All further statutory references are to the Penal Code unless otherwise noted.
On appeal, minor argues insufficient evidence supports the true findings with respect to counts 1 and 2. We disagree and affirm both true findings.
I
FACTUAL BACKGROUND
A. Count 1, Arson of a Structure: The School Building Fire
On the afternoon of December 19, 2014, an officer of the Barstow Police Department received a call regarding a fire at the abandoned Barstow Intermediate School. The origin of the fire was traced to the inside of classroom No. 7, where trash, filing cabinets, and desks had been piled up. A basketball court was also on the school property, separated from classroom No. 7 by various buildings. In his testimony, the officer described how he spoke to a teenage boy who was a witness to some of the events surrounding the fire. The witness was hearing impaired, but he appeared to understand everything the officer said to him. The officer testified that the witness reported he saw smoke and four young men running on the rooftop of the school building. One of those young men was white, wearing a red T-shirt and blue jeans, about six feet tall, and thin. The witness thought he could identify that young man if the witness were to see him again.
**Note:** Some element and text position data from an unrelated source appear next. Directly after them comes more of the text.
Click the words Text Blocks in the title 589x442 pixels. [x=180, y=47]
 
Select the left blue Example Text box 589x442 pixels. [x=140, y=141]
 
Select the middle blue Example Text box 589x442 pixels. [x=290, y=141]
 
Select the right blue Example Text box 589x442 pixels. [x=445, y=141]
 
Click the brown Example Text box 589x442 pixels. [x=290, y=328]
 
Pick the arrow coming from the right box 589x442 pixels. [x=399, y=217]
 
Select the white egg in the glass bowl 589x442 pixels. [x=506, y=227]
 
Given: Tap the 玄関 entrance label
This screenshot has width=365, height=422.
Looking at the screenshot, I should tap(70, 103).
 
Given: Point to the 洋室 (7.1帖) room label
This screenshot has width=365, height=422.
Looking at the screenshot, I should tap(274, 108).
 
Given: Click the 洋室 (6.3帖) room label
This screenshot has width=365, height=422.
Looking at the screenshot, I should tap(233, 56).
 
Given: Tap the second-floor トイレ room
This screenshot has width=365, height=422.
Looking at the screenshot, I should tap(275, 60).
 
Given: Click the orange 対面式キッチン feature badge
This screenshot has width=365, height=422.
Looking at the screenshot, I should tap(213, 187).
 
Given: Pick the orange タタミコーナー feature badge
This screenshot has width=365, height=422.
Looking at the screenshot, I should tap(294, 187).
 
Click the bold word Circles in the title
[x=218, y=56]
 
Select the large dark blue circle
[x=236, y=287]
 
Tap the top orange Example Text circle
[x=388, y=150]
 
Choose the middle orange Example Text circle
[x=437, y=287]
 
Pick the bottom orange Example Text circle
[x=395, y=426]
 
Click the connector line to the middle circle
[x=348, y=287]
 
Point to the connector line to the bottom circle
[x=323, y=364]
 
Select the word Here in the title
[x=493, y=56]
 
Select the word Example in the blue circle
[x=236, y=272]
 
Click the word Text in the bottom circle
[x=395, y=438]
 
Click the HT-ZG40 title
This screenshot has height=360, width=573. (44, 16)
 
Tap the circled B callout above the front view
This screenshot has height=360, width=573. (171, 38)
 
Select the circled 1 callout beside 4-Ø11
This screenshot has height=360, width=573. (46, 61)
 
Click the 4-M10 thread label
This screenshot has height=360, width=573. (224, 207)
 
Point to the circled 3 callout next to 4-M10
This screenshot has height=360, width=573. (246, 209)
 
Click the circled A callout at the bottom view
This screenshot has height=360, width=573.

B. Count 2, Arson of Property: The Parking Lot Asphalt Fire
On the following afternoon, December 20, 2014, the same officer received a call about two men lighting a fire in the parking lot of a Barstow restaurant. The caller was an employee of the restaurant who described one of the men as wearing a red shirt and blue jeans. At trial, the employee identified the man as minor. According to the employee, minor poured a puddle of gasoline on the asphalt of the restaurant's parking lot and lit a fire on it. The employee estimated the fire to be one foot wide and about one to two feet high. The fire left what was described as a "discoloration" or "burn mark" on the asphalt of the restaurant's parking lot, and the area did not have to be repaired. Photographs of the asphalt were introduced into evidence.
The officer saw minor, who matched the employee's description, and took him to the police station. The officer retrieved the young hearing-impaired witness with whom he had spoken the day before about the school building fire. The officer admonished the witness that the witness was under no legal obligation to identify anyone, and that he should not identify anyone if uncertain. The officer then asked the witness whether minor was one of the individuals he had seen the day before leaving the scene of the fire at the school building. The witness positively identified minor and said he had seen minor running away from the school building. The officer asked the witness the same question "several times" to be sure of the identification, and the witness replied, "yes," each time.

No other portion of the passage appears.